Nonetheless, there are exceptions. TIF is considered on an individualized basis for patients at Cleveland Clinic, with both Dr. Rodriguez and Madhusudhan Sanaka, MD, trained and accredited to perform the procedure. “This is not for everybody, especially in an era where we’re struggling with an obesity epidemic. We see a lot of patients referred to us for reflux and they ended up getting worked up for bariatric surgery.”
“The important thing for referring physicians to know is when they send their patients to us, the patient is going to get the very best therapy tailored to what their needs and expectations are,” Dr. Rodriguez adds.

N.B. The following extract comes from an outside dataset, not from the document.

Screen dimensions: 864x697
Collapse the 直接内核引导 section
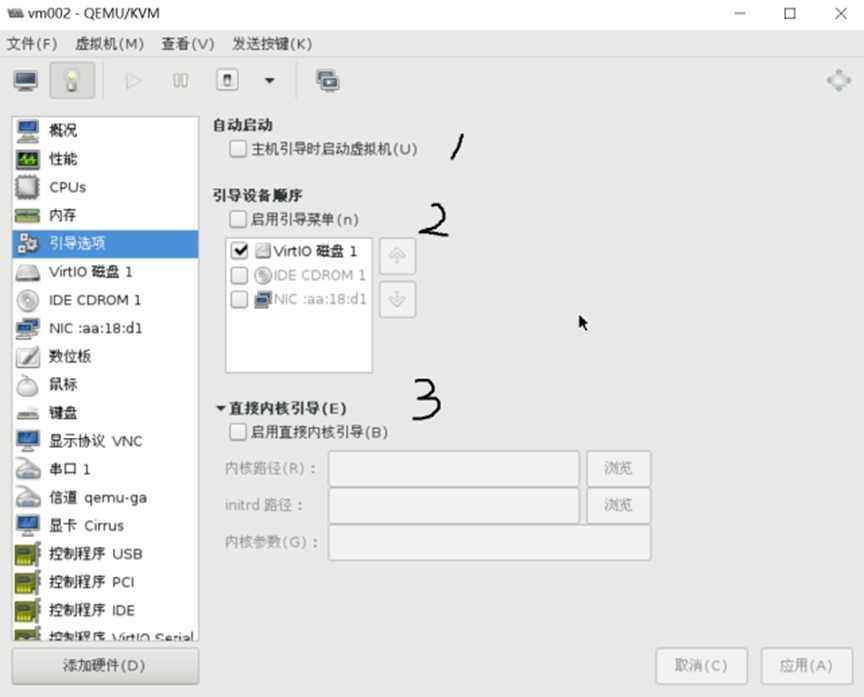(220, 408)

Even though this new endoscopic technique for GERD has been available for a couple of years, “we’ve been waiting for studies to come out that show the therapy is effective,” Dr. Rodriguez says.
“That’s a key point when you look at medical innovation,” he says. “There can be a very fine line between trying new therapies that look innovative and are very attractive … because they are less invasive and they offer faster recovery, but you also have to be careful. You don’t want to compromise the quality of care you’re offering patients.”
“When we start doing new things ― and this is a good example of it ― you have to make sure you’re offering equivalent results compared to the standard of care,” Dr. Rodriguez says.
“The advantage for us in treating patients with GERD as a disease at Cleveland Clinic is that we offer the whole gamut of options. We have GI experts and surgeons that specialize in medical management, surgical management, and now we’re incorporating some of these newer techniques.”